Stored records:
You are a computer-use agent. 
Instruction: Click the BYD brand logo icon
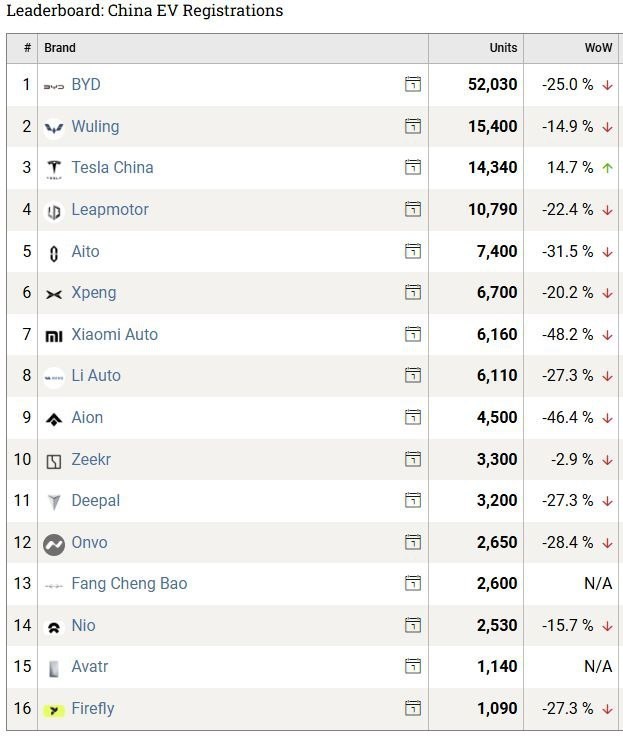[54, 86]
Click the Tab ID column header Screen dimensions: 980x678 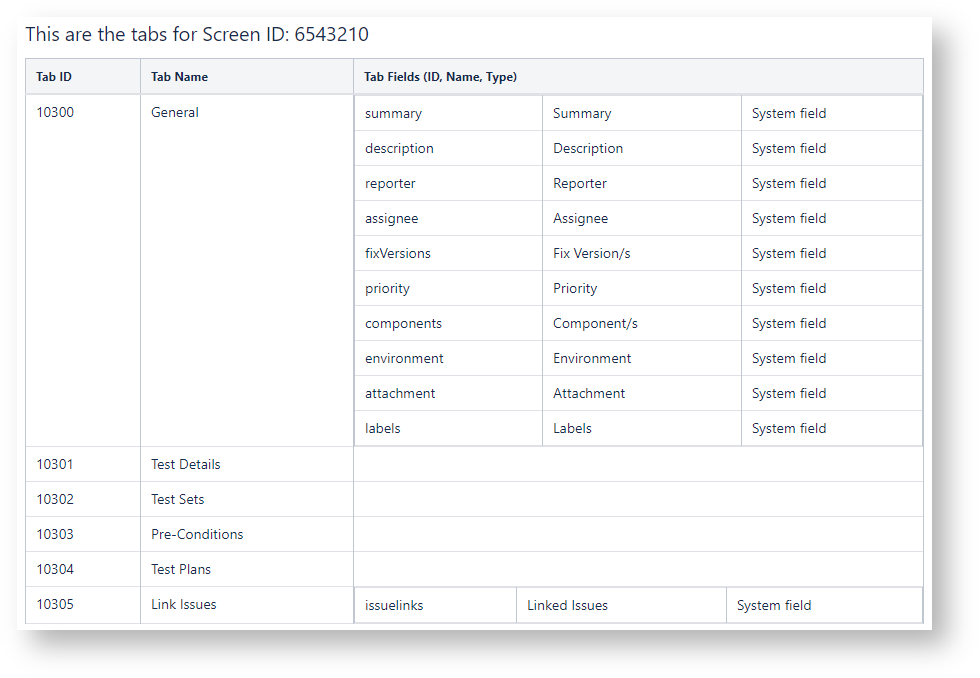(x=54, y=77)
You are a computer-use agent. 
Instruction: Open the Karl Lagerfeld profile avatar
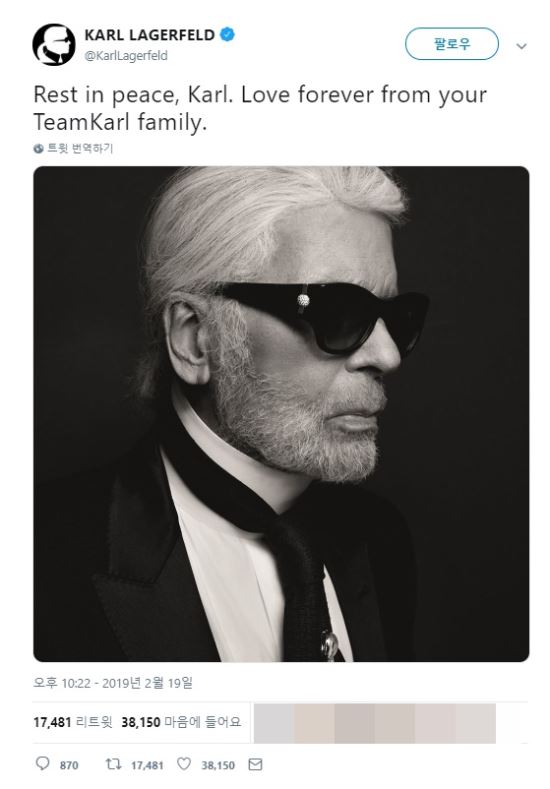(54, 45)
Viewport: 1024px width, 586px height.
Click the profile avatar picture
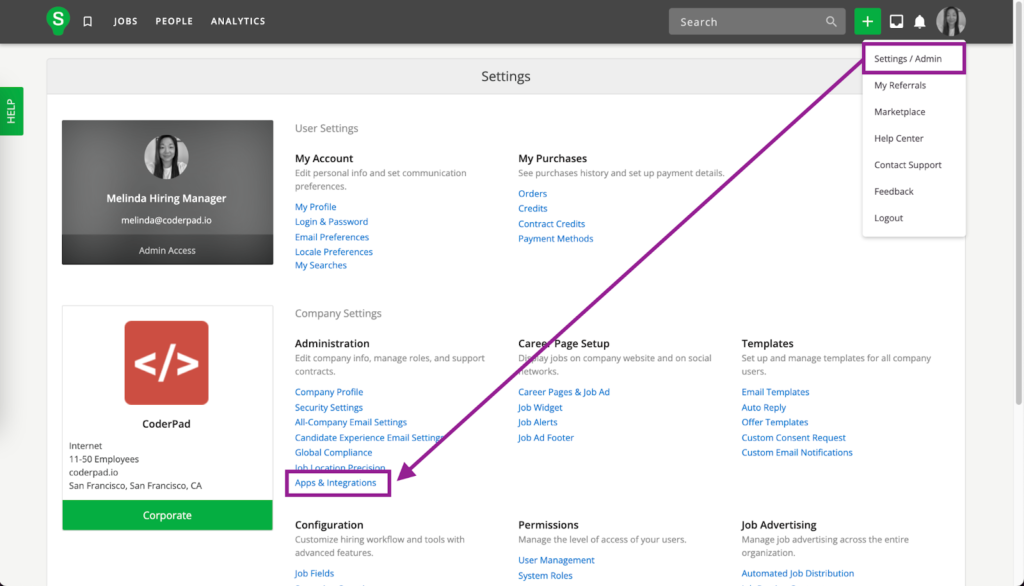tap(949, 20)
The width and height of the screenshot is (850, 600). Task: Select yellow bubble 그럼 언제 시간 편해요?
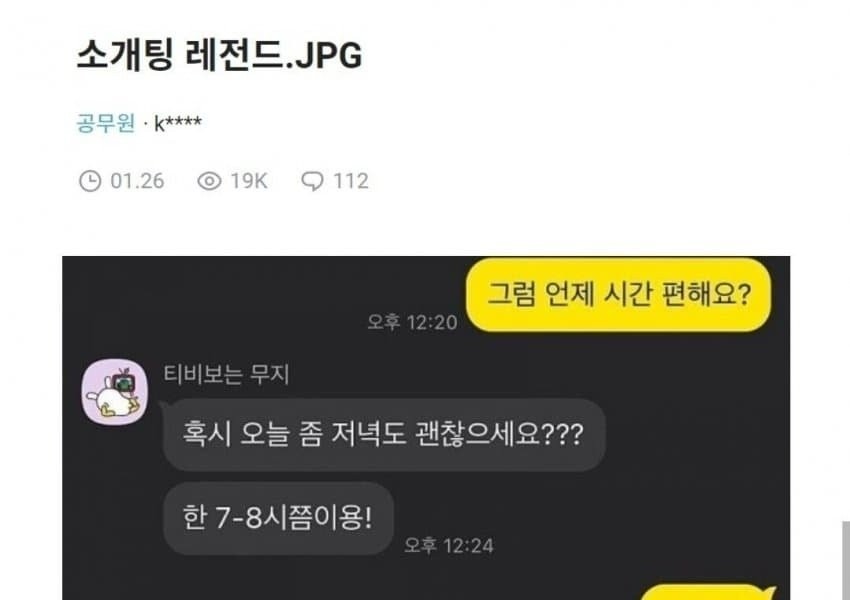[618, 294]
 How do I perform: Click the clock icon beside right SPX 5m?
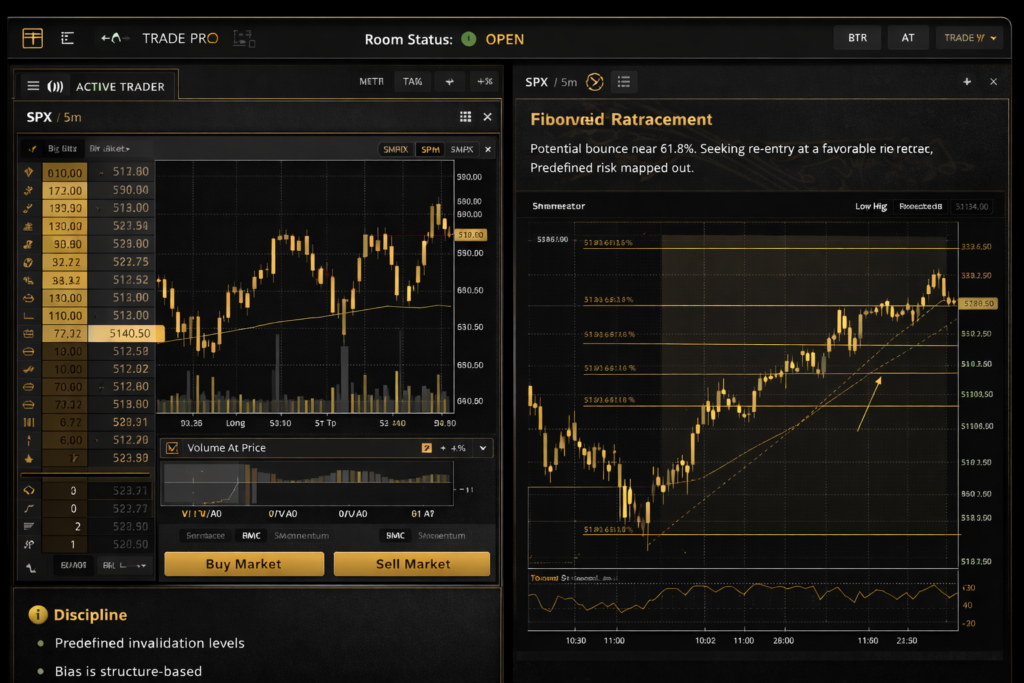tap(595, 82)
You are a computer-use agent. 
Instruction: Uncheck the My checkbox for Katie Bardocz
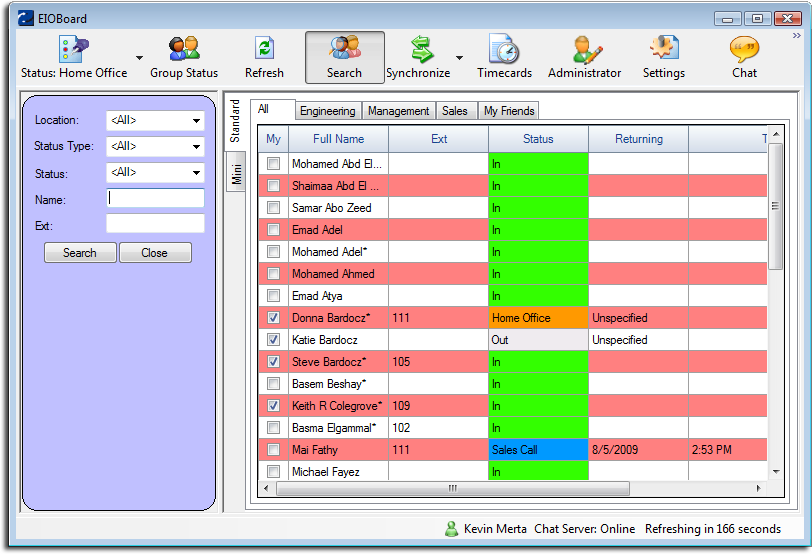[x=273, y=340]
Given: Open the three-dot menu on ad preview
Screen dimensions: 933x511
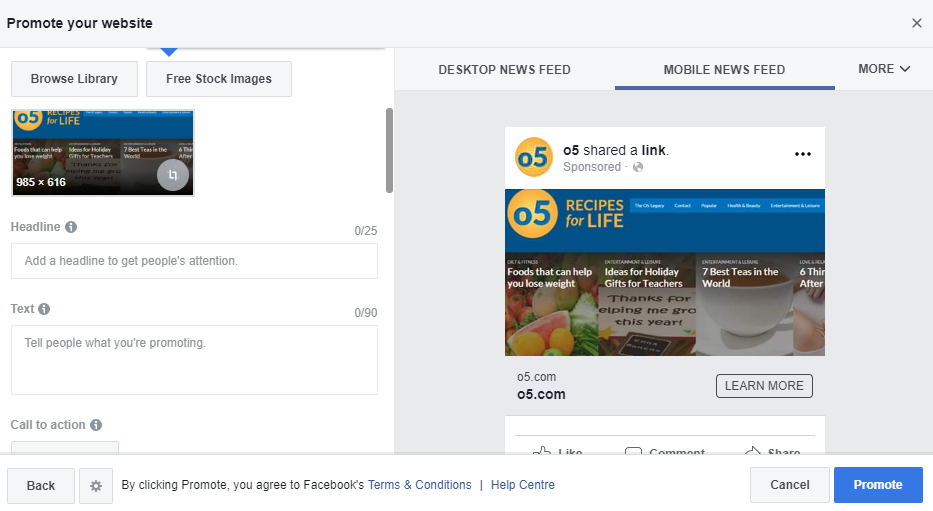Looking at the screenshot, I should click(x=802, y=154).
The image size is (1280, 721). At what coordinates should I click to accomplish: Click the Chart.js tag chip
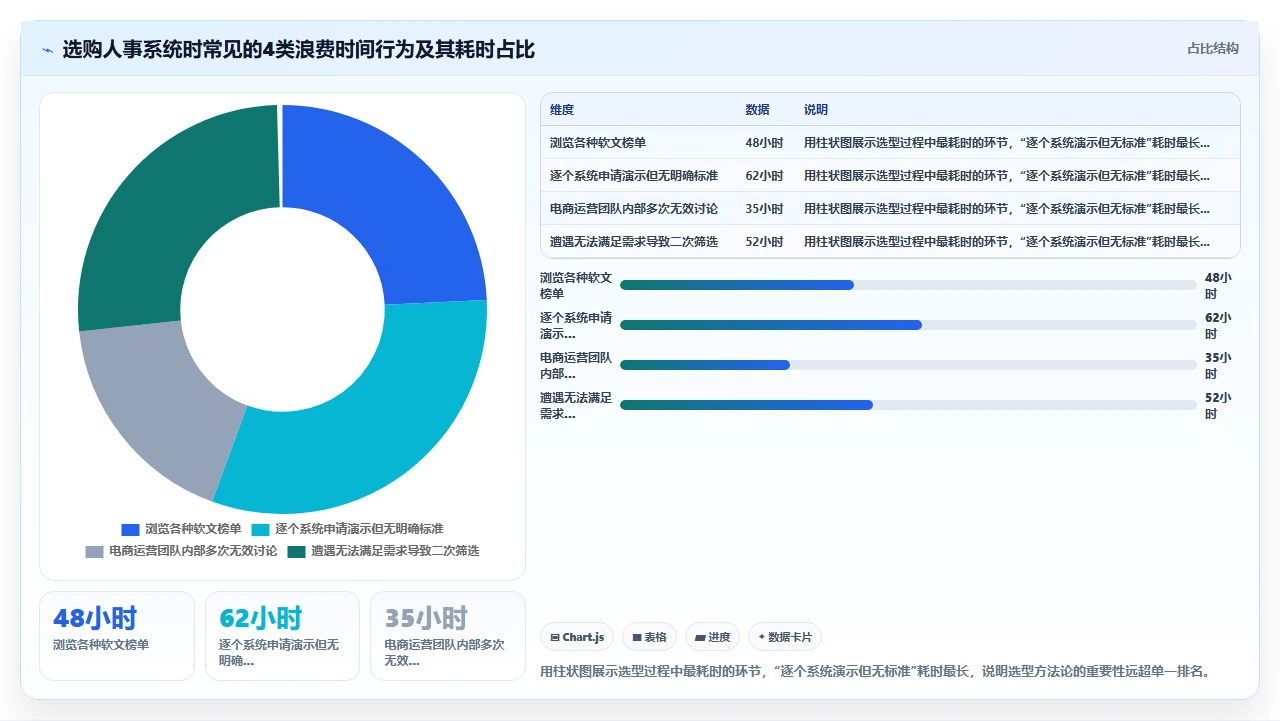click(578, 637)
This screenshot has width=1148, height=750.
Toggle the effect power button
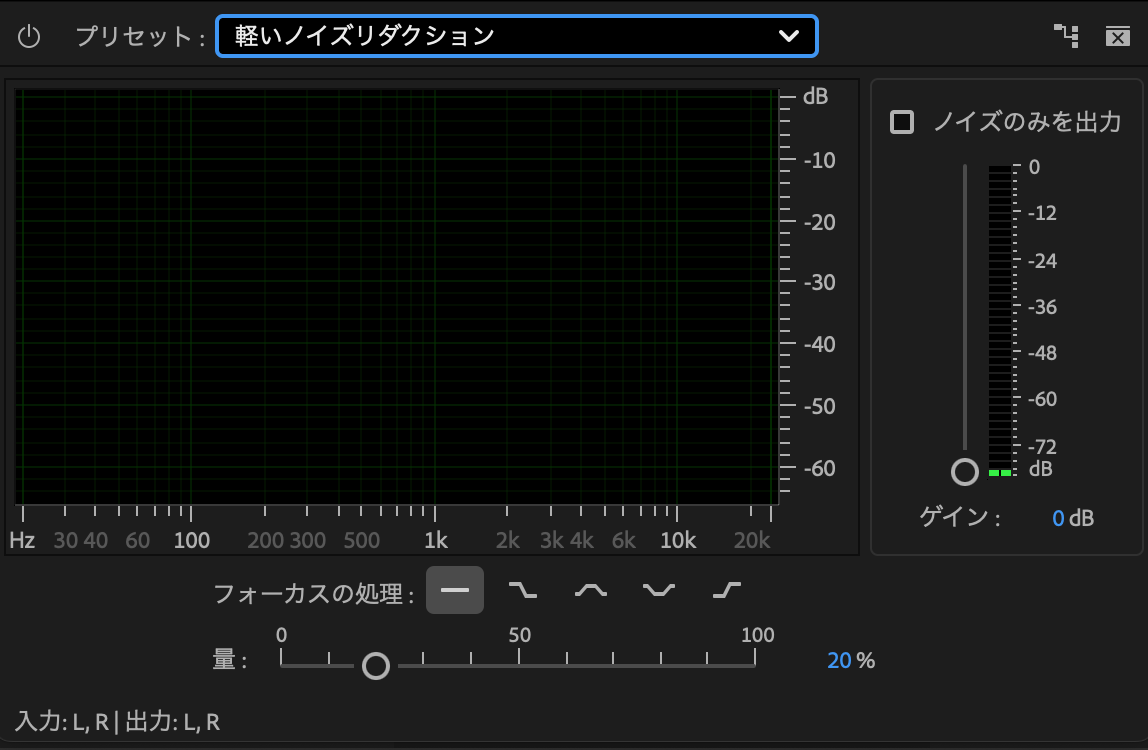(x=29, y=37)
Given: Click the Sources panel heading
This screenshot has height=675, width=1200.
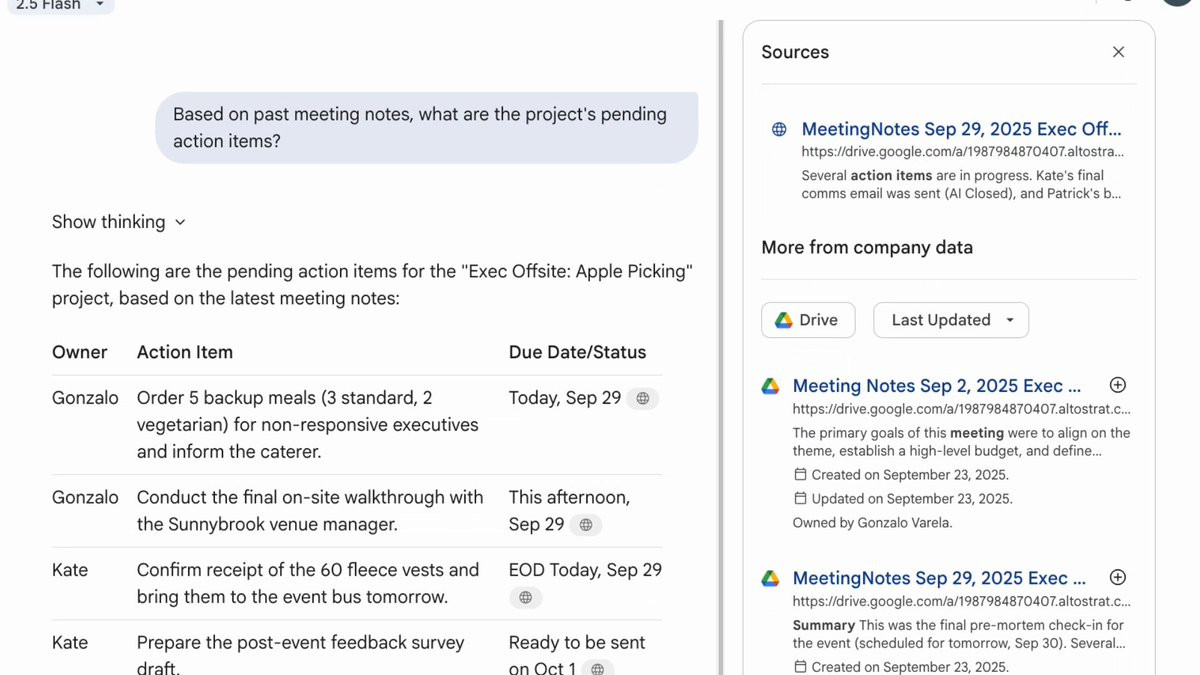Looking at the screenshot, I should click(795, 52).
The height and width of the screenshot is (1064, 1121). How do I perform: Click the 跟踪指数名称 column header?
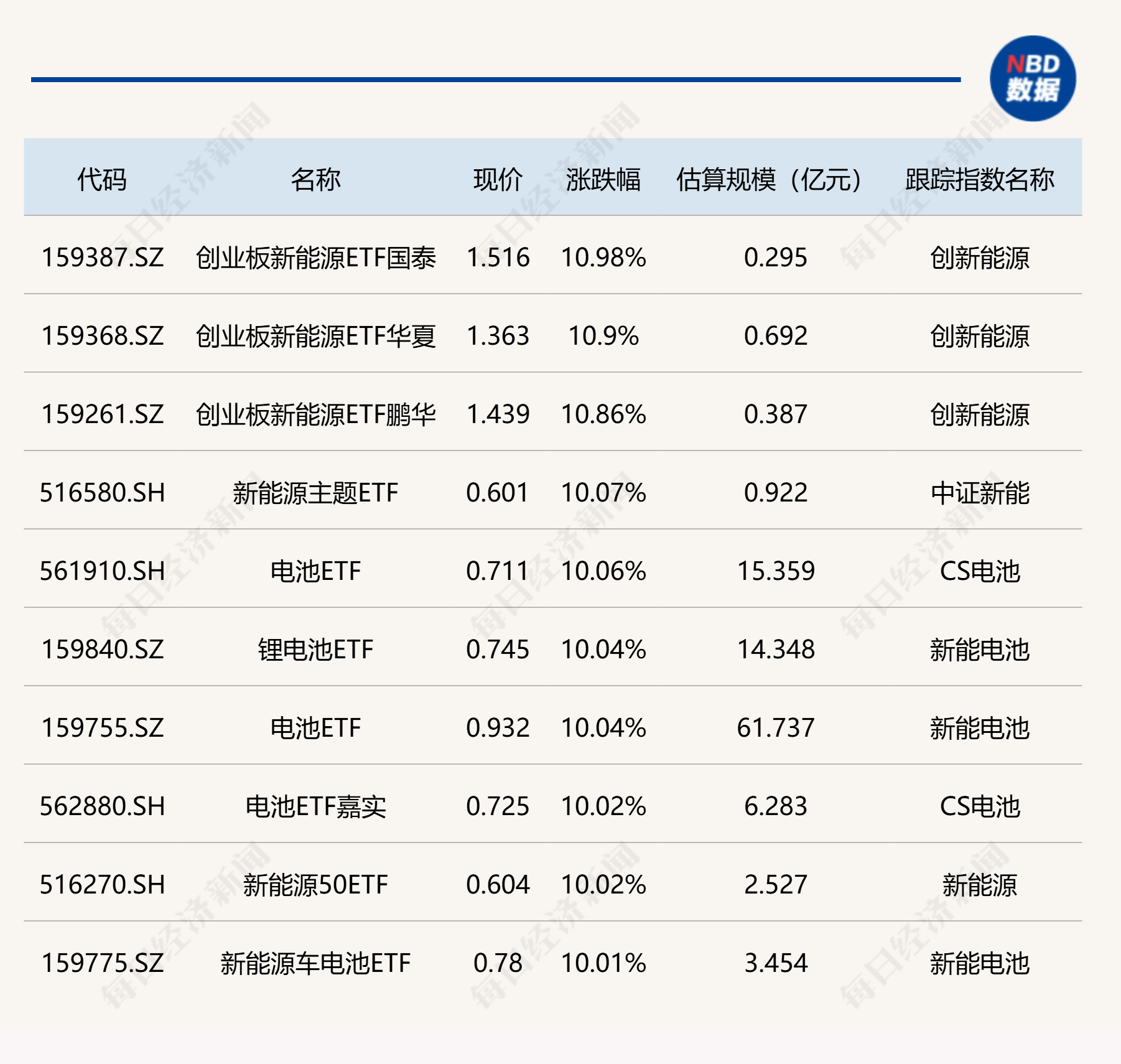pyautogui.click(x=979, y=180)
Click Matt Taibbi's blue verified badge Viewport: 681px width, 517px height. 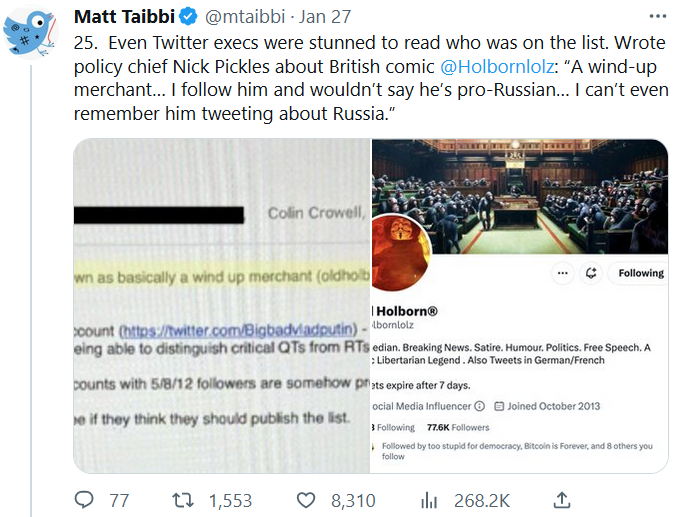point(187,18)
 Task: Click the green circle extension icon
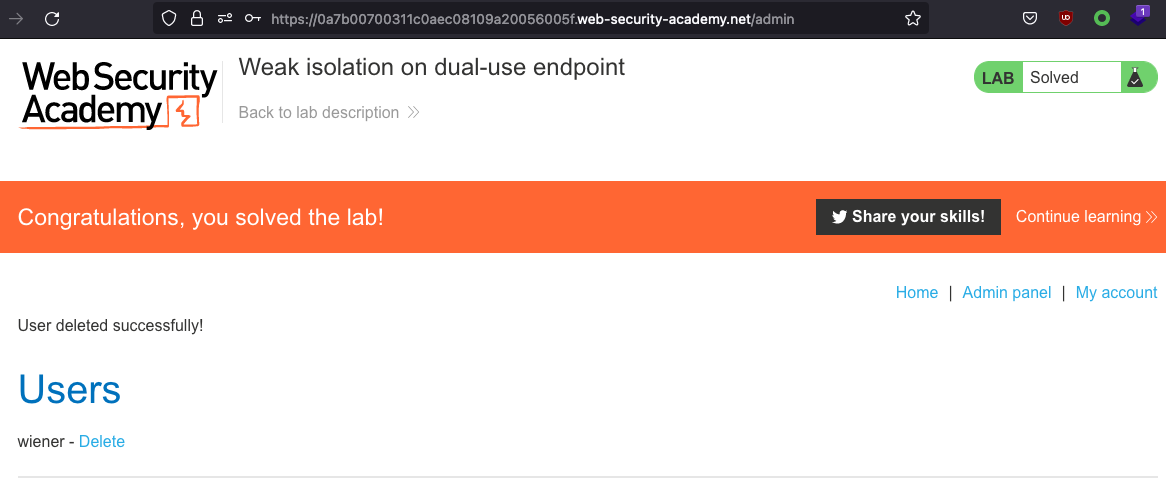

■ **Your goal**: Lines holding "Given" in the data above: copy each of them.

■ **Response below**:
Given: Open the three-dot menu on ad preview
Given: Click the Sources panel heading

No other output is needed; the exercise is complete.